Gran still feeling seasick THREE years after stormy cruise!


A woman who went on her first cruise to celebrate her 62nd birthday is still feeling seasick – THREE years later.

Diane Morley who was left permanently seasick after going on a seven day cruise to Norway in 2012 (Tony Kershaw /
Diane Morley who was left permanently seasick after going on a seven day cruise to Norway in 2012 (Tony Kershaw /

Grandmother Diane Morley and her husband Dennis were caught in a bad storm on the second night of their eight-day voyage to Norway in 2012.

She said it was so rough she felt as if they were in a washing machine – and has still not recovered.

Diane struggles with her balance and says her feet feel like they are on sponges and at one point things were so bad she contemplated suicide.

She has been diagnosed with the rare Mal de Debarquement syndrome for which there is no known treatment.

She takes Valium to control it but says she feels as if she is “still in the ocean waiting to be rescued”.

Diane, 64, a retired auxiliary nurse, and retired lorry driver Dennis went on the Black Watch cruise with firm Fred Olsen to see if they would like being on a boat enough to try a Caribbean cruise.

She said: “Over the last three years it’s just got worse. Last year I had some surgery and had to go under anaesthetic and that made it worse.

“It’s 24 hours, it doesn’t come and go it’s always there. It’s just awful, I still feel like I’m  out in the ocean waiting to be rescued.

“The only way I can describe it is when you’re in a car and you can feel the engine revving up, I feel like that all the time.

“When I sit in the bath and or when I’m near any sort of water it just really wrecks my head, everything just spins and it really affects my eyes.”

Diane Morley pictured on the cruise where she was left feeling permanently seasick (SWNS)
Diane Morley pictured on the cruise where she was left feeling permanently seasick (SWNS)

Mum-of-one Diane, from Herne Bay, Kent, has to wear sunglasses when she goes outside to block out bright sunlight and lighting.

People often think she is drunk as she falls down and finds herself barging into customers at the charity shop where she volunteers.

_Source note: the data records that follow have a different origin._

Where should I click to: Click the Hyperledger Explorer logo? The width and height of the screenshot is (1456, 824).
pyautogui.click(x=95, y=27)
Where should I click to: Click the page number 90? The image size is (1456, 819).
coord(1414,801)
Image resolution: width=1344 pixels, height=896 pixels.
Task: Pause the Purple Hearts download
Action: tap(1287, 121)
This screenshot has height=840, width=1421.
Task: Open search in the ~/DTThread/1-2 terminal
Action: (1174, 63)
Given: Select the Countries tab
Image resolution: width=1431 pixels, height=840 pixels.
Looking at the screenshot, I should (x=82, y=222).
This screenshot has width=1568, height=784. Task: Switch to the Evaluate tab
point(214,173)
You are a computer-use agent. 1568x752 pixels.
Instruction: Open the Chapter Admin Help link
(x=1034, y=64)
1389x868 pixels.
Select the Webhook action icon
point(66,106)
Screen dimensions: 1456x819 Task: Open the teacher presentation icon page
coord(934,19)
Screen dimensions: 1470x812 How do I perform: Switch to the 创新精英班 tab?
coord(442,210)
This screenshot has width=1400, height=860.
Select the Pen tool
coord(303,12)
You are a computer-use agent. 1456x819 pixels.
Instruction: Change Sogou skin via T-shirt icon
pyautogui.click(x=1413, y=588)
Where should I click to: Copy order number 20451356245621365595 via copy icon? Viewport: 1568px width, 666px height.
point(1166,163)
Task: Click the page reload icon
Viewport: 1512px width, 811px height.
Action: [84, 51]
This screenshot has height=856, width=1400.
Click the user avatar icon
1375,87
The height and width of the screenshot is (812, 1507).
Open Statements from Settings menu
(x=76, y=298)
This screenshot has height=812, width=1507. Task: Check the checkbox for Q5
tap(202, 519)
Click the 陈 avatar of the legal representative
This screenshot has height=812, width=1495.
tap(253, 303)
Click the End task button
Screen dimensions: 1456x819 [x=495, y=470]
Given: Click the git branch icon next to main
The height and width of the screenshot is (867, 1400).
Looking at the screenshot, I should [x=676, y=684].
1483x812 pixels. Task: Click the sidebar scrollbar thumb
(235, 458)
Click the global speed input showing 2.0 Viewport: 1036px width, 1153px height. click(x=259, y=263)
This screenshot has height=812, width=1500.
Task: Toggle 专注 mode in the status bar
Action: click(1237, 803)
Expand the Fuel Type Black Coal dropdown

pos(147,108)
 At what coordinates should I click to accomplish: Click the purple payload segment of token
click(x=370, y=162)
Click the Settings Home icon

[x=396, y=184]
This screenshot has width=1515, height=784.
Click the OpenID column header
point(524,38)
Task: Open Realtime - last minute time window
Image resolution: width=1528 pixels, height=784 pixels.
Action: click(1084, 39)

She struggles with basic household chores and has given up alcohol and coffee which seem to aggravate the condition.

Even when she tries to sleep she finds herself wobbling and swaying, as if sleeping on a waterbed.

The only time she feels ‘normal’ is in a car or on a bus but as soon as they stop and she gets out the seasickness begins again, and often is even more severe.

She added: “I just got so down about it I was thinking about suicide, I could never have gone through with it but I just felt like I had lost my life.

“It’s sort of a grieving process you go through, I wasn’t the same person who got on that boat. That person is still out in the ocean somewhere.

“My husband couldn’t understand why I was struggling to begin with. I would say I felt sick and he just thought I was making an excuse for not doing something.

“But once I was finally diagnosed he started to understand the condition and he’s really supportive now.”

Diane said two days after the cruise she could barely walk and felt as though she was on a bouncy castle.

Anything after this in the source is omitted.